1) Améliorer les cristaux de MexZ associée à l’ADN reconnu afin d’observer le détail structural de cette interaction ;

2) Obtenir des données SAXS de MexZ associée à l’ADN (dans le cas où la cristallographie de MexZ n’aboutirait pas) ;

3) Obtenir des données SAXS de ParR associée à l’ADN reconnu ;

4) Améliorer la production et la purification de la protéine ParS ;

5) Etudier la fonction catalytique de ParS sur ParR. En effet, ParS est une enzyme qui va modifier chimiquement ParR en y ajoutant un groupement phosphate. Cette modification de ParR est le signal qui permet ensuite l’activation de l’expression de l’opéron de la pompe d’efflux MexXY-OprM. La reproduction in vitro de ce mécanisme biochimique est fondamental pour comprendre la relation entre les protéines ParR et ParS.
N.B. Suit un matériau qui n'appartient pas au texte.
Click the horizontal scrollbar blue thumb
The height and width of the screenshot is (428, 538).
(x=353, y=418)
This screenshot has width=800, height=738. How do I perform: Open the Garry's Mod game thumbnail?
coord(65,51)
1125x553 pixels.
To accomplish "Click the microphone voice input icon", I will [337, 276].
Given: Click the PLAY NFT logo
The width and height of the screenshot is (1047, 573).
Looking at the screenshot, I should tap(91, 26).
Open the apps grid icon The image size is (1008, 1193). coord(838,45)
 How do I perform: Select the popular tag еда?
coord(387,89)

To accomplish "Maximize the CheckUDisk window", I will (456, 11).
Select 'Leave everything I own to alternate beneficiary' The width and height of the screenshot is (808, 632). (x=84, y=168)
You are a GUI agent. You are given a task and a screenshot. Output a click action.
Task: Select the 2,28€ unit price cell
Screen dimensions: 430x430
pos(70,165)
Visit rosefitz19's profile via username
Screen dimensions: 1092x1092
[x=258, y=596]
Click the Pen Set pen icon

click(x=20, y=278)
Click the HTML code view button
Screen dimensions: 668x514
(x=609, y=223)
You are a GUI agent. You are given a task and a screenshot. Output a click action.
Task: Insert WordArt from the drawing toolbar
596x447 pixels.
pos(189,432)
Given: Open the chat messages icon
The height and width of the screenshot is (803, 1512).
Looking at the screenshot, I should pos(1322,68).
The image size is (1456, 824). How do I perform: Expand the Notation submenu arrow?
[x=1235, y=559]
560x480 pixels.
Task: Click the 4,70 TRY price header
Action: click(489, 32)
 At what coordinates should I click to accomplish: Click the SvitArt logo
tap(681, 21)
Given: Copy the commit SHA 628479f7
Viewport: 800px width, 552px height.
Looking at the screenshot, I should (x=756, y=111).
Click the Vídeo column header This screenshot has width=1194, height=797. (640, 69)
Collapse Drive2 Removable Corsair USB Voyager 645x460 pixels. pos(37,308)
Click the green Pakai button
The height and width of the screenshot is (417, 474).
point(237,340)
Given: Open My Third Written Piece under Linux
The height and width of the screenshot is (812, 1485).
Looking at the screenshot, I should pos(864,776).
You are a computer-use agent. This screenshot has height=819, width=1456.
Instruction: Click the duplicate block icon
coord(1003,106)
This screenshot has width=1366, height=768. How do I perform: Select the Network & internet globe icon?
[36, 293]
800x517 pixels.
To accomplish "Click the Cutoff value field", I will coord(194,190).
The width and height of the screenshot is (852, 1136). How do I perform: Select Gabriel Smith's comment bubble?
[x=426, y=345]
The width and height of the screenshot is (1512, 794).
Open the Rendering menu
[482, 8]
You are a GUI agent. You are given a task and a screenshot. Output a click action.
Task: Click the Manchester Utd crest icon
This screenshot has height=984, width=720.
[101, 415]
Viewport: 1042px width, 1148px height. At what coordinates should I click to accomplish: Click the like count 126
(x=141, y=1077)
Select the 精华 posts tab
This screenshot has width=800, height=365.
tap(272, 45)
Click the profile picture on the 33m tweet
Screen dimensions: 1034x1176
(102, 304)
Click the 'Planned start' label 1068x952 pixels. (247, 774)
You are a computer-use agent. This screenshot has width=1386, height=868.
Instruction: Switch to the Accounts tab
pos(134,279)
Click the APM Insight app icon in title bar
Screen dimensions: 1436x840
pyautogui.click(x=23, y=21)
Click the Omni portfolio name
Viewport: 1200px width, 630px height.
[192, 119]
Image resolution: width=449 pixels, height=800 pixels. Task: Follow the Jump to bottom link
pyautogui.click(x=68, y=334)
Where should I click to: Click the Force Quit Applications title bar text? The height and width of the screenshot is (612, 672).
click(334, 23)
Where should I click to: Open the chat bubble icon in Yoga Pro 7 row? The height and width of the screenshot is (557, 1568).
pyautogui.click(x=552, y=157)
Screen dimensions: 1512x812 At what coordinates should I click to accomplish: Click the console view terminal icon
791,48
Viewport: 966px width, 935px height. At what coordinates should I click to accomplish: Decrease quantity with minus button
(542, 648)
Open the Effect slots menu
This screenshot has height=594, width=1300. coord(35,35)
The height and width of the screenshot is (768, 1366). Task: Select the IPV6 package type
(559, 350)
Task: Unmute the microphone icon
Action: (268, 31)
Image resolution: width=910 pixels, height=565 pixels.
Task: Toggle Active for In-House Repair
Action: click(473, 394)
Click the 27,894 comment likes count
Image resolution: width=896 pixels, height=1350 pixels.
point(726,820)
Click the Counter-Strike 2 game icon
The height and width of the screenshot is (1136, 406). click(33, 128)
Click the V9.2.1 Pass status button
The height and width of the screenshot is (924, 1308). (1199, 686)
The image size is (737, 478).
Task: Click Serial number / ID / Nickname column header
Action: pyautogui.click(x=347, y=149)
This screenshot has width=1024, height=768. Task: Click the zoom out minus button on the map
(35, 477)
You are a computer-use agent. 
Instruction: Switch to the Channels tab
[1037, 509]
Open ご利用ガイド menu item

La compréhension de ces différents mécanismes de régulation pourrait permettre d’élaborer des molécules capables d'empêcher ces interactions et donc d’inhiber l’expression de la pompe d’efflux responsable de la résistance aux traitements par les antibiotiques de la famille des aminoglycosides."

Résultats obtenus :
"Dans le cadre de la thèse, les protocoles de production et de purification sont mis en place et optimisés pour quatre protéines différentes : MexZ, ArmZ, ParR et ParS. Toutefois, ArmZ produite sous forme d’agrégats insolubles ne pourra être étudié dans le cadre de la thèse.
Ensuite, pour obtenir une image à haute résolution de la structure des protéines, nous devons trouver les conditions chimiques adéquates pour les cristalliser. Cela nous permettra d’exposer les cristaux aux rayons X et d’obtenir une photographie de la protéine à l’échelle atomique. Cependant, cristalliser les protéines peut demander beaucoup de temps. Jusqu'à présent, nous avons réussi à cristalliser la protéine MexZ associée à la séquence ADN cible. Les cristaux doivent être améliorés.
Par ailleurs, une autre façon d’observer la forme des protéines est le de SAXS ou « diffusion des rayons X aux petits angles ». Le SAXS ne permet pas de voir le détail atomique cependant nous pouvons avoir un aperçu intéressant de la forme globale des protéines sans passer par l’étape difficile de la cristallisation. Des résultats de SAXS ont été obtenus pour la protéine ParR et sont en cours de traitement."